The announcement came at the Detroit Auto Show as Ford showed off the redesigned truck that will be some 700 pounds lighter than previous generation with a high-strength aluminum alloy body. The 2.7L V6 will be one of four engine choices in the light-duty truck line. Others include a 3.5-liter V6, the 3.5-liter EcoBoost and a 5.0-liter Ti-VCT V8.
“We’ve applied lessons learned from the 3.5-liter EcoBoost to the new 2.7-liter EcoBoost, but with new technologies that make this more efficient engine perform like a larger mid-range V8,” says Raj Nair, Ford’s boss of global product development.
The new start-stop technology is especially tuned for truck customers, Ford says. It shuts off the engine when the truck comes to a stop — except when towing or in 4-wheel-drive to give drivers power on demand in critical situations. Otherwise, when the brake is released while the truck is stopped, the engine quickly restarts.
Another new feature of the 2.7L is Ford’s first use of a compacted graphite iron cylinder block in a gas engine. That’s the same block material used in the 6.7-liter Power Stroke diesel engine.
“Previous engine block design choices were high strength or compact or lightweight,” said Ed Waszczenko, engine systems supervisor. “We wanted to go further with the 2.7-liter EcoBoost and design an engine with compact structure and high strength and light weight.”
Other smart new features of the 2.7-liter EcoBoost include:
- First use of fracture split main-bearing caps, which create a superior fit between the cap and engine block for reduced crankshaft friction to help improve efficiency
- All-new aluminum cylinder heads feature water-cooled integrated exhaust manifolds that bring the turbos closer to the exhaust heat and pressure
- Variable-displacement oil pump reduces internal engine friction
- Intake and exhaust variable cam timing that improves torque
- Lightweight, durable composite intake manifold
- Cooling jets beneath the pistons that spray oil on the pistons to help lower operating temperatures
- Piston connecting rods use an offset I-beam that provides strength to manage peak engine power levels while reducing weight
- Cartridge-style oil filter integrated into top of the engine for easy service
In addition to stringent factory testing and validation, the engine also completed the 883-mile Baja 1000 race last year. Powering a new F-150 disguised to resemble a current production model, the truck raced with no additional coolers or radiators typically added for such a race. Ford says the truck had no engine issues and only the stock air filter was changed.

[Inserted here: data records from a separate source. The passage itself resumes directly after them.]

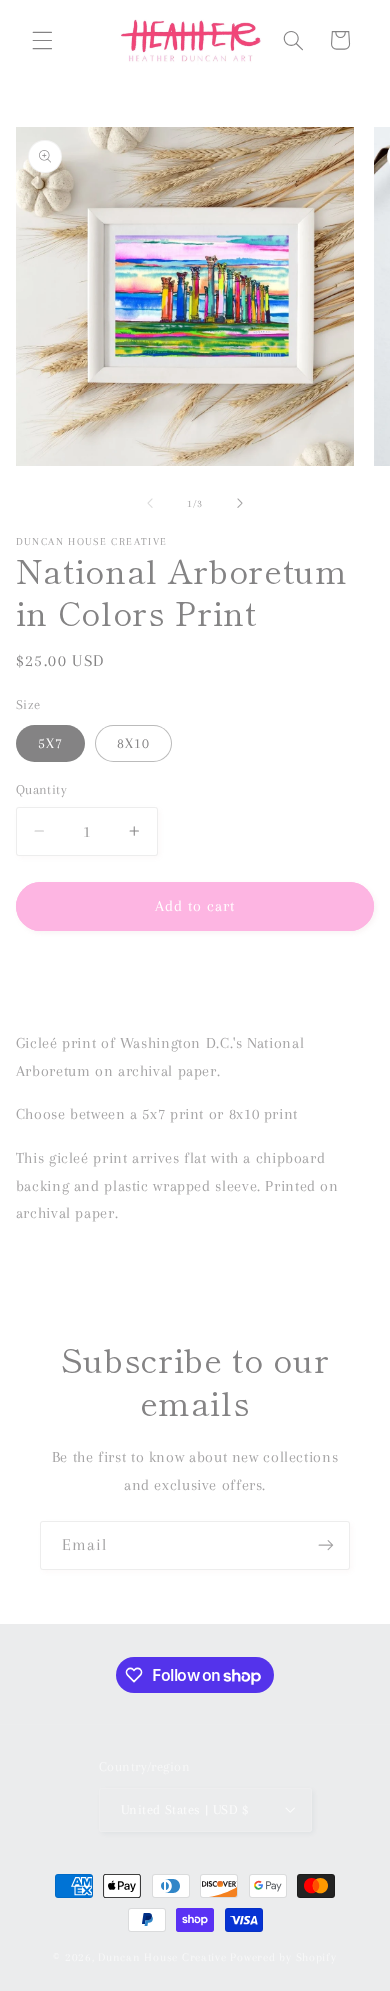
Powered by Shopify (283, 1957)
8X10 (133, 743)
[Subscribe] (326, 1545)
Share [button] (55, 980)
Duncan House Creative (162, 1957)
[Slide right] (240, 504)
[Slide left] (150, 504)
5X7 (50, 743)
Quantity (41, 789)
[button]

Other Ford tests included more than 1,000 consecutive extreme temperature loops and brings the engine from -25 F to 235F — which is like driving from Death Valley to the Arctic Circle. The engine was also ran a full load for more than 17 straight days, most of the time at peak torque and power. And the start/stop function was validated with more than 900 hours tests, simulating 240,000 start/stop cycles. The engine was even torture tested with gas mixtures up to E20 and intentionally degraded oil with towing for more than 800 hours.
Ford won’t release power numbers until final validation and testing. We also don’t know all the specs on the DOHC designed, such as turbo size, cylinder-head design and so on. More information is sure to follow as the new truck sales program rolls out.